I stopped walking. Looked at her. The morning light from the high windows cut across her face. Nothing in it moved.

"You planned this," I said.

Sera's lips quirked. Just a little. "I planned for you to need a viable fourth skill. The public competition with a known bully was your idea." She tucked her pad away. "But I did know he was picking up that bounty today. And I did know his team's average clear time for a Weaver nest is forty-seven minutes. If you're alone, and you're careful, and you get the transcription on the first try…"

"How long do I have?"

"From the C-wing entrance to Sector C-7? At a sprint, twelve minutes. The nest is in a collapsed catalog chamber. One way in, one way out. Ideal for a solo fighter who can bypass traps." She met my eyes. "If you're not inside that chamber, transcript ready, in the next twenty-five minutes, you lose. And you're back to being a joke."
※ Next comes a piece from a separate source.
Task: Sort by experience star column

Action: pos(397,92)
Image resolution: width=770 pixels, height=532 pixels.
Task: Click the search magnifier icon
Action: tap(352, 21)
I started walking again, faster now. Toward the C-wing transit hub. "And if I am?"

Sera kept pace easily. "Then you get a new skill. You win a month of free drinks from a D-rank squad. And," she said, her voice dropping, "you send a very clear message to anyone else who thinks the 'Transcriber' is an easy target."

The transit hub was ahead. The scanner gates glowed.

I pulled out the access card she'd loaned me. It felt heavier than it had yesterday.

"The message being?" I asked, sliding the card into the reader.

It beeped green.

Sera smiled. It wasn't a nice smile. It was the smile of someone who'd just set a very complicated trap and watched the first piece click into place.

"That you're not hunting for credits," she said as the gate slid open. "You're hunting for skills. And today, you're starting with his."